FM : Nous espérons que notre accompagnement technique et notre pragmatisme aident au mieux nos vignerons. Face à cette crise, nous nous devons d’être force de propositions avec la création de nouveaux profils vins, des bulles aux différents vins rouges à boire frais, en passant par les vins à petits degrés, etc. Je n’ai jamais autant étendu la gamme commerciale de mes clients avec de nouveaux vins, que depuis ces dernières années de crise.
CC : Bordeaux possède tous les ingrédients pour élaborer des vins en phase avec les différents marchés, et a les moyens de répondre à la crise. Il faut pour cela construire des produits profilés avec beaucoup de personnalité et différents de leur voisin. Bordeaux se trouve trop souvent dans le mimétisme. Peut-être par peur de prendre un risque ou d’être mal compris ? Aujourd’hui, les propriétaires qui ont initié de véritables styles sont moins inquiétés par la crise.

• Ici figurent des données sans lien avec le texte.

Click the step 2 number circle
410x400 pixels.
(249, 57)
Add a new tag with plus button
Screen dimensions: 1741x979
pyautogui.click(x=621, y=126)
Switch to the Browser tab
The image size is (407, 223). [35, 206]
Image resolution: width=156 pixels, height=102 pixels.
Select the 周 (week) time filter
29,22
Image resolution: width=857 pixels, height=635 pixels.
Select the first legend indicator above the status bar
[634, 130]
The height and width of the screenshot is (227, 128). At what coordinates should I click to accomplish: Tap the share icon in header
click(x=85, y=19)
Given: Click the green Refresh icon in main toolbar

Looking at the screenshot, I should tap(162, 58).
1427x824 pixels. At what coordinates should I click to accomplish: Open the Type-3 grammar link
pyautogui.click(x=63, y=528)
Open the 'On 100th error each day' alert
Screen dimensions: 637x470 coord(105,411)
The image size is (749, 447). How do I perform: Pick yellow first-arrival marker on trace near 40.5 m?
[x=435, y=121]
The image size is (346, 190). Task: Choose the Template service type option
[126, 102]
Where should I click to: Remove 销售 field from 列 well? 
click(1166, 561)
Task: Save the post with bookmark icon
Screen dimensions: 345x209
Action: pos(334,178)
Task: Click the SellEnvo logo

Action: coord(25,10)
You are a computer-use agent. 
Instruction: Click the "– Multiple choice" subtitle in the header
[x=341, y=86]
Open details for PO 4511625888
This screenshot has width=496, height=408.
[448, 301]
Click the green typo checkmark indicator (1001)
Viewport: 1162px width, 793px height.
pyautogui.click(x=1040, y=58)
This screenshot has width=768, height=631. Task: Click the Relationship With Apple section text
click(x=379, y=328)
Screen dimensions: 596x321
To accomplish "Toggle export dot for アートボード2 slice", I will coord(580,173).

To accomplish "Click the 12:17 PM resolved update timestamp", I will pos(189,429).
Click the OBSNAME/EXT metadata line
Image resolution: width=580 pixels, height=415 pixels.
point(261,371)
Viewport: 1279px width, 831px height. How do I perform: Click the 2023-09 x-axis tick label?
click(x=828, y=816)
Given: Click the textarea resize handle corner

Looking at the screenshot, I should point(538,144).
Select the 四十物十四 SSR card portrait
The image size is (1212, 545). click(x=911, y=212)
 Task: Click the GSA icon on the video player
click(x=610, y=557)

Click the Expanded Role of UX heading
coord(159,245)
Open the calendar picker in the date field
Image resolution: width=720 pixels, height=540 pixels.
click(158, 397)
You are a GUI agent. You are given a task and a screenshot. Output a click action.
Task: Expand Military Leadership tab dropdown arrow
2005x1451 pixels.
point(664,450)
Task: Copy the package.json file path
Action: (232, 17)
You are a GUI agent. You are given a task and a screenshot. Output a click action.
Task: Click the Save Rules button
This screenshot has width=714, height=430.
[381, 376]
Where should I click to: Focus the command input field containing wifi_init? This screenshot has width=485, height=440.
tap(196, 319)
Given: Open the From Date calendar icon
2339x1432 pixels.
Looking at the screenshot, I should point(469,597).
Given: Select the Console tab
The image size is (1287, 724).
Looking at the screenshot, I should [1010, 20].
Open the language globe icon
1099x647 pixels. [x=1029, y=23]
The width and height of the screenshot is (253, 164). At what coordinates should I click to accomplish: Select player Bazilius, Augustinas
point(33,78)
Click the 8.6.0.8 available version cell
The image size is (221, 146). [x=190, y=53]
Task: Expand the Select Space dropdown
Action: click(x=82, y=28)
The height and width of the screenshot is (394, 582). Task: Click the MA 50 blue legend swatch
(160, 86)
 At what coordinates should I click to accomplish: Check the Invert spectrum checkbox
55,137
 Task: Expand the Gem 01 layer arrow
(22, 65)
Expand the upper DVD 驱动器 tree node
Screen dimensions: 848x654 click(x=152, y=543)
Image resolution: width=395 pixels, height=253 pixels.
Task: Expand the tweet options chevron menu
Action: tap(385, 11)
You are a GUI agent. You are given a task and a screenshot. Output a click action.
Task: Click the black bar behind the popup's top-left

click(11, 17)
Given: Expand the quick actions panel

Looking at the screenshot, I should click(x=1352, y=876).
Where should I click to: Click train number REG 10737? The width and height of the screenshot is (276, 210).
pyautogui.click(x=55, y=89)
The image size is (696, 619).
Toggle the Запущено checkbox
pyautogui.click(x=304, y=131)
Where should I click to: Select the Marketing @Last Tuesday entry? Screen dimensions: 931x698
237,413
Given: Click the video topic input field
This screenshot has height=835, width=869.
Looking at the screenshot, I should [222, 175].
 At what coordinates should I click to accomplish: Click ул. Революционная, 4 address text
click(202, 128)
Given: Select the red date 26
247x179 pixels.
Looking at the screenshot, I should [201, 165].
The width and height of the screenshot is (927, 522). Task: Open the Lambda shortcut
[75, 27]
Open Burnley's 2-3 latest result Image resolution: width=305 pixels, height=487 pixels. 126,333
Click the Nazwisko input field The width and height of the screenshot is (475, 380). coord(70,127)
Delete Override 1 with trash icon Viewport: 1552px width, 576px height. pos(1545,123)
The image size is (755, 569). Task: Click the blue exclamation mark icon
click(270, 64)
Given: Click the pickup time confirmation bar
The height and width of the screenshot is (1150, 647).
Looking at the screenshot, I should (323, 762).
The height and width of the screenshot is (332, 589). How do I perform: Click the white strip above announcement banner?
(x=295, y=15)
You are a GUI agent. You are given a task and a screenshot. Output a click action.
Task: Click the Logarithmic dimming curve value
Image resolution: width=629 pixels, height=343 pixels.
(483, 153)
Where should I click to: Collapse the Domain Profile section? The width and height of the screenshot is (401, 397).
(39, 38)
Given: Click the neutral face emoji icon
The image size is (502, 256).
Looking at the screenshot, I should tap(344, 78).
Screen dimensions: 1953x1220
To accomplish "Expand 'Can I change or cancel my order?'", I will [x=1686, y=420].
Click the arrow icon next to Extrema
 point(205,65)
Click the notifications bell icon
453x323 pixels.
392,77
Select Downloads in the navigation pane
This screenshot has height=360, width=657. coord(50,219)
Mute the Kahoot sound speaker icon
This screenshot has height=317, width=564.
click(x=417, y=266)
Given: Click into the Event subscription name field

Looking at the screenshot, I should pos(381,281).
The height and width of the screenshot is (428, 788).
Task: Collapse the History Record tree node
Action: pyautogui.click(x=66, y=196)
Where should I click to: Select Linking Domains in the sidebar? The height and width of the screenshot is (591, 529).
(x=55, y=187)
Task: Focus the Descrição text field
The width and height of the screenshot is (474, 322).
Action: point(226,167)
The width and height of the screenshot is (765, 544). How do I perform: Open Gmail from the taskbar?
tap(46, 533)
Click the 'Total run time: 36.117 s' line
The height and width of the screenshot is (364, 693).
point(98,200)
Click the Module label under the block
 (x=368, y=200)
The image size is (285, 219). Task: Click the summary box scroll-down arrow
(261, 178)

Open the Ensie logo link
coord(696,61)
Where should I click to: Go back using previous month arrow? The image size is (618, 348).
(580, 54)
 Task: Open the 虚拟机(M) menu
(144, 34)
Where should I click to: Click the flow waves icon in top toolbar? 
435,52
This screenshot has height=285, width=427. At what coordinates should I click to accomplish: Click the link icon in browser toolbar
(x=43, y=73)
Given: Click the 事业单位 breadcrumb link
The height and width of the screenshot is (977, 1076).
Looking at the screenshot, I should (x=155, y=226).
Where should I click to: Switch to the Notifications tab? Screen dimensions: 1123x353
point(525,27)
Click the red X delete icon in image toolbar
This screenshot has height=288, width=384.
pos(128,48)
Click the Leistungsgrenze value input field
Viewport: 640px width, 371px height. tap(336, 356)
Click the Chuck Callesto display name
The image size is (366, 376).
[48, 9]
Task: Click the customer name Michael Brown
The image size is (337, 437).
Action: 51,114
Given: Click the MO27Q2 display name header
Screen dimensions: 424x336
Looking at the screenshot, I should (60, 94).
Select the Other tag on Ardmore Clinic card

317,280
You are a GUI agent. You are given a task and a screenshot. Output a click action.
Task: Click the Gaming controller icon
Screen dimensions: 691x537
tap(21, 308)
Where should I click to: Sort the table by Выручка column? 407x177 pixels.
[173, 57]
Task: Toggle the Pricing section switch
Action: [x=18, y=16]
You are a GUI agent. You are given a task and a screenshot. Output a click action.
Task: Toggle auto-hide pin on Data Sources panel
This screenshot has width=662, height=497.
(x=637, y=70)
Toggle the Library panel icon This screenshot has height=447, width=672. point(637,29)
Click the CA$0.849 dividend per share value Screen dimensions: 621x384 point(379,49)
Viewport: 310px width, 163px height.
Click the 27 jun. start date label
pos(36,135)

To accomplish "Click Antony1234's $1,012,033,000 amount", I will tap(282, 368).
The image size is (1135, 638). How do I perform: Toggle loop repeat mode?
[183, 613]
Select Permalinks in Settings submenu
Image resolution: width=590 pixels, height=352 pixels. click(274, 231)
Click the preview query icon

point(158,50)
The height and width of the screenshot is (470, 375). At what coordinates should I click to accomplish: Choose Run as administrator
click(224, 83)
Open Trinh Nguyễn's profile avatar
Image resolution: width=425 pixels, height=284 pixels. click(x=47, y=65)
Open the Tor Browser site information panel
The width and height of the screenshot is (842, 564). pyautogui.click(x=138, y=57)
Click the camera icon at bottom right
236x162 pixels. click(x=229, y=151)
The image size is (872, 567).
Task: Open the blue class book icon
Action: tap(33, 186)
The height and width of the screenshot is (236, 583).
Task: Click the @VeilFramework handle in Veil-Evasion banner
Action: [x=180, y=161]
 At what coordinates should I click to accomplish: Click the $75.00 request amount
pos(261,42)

FM : Sur les terroirs difficiles, où les raisins présentent un plus petit potentiel, un des moyens de les valoriser est de ne pas déraper dans la date de récolte et donc de ramasser tôt. À chaque millésime, la décision de la date de récolte est un véritable engagement que nous menons, car le discours environnant est toujours de dire qu’il faut attendre !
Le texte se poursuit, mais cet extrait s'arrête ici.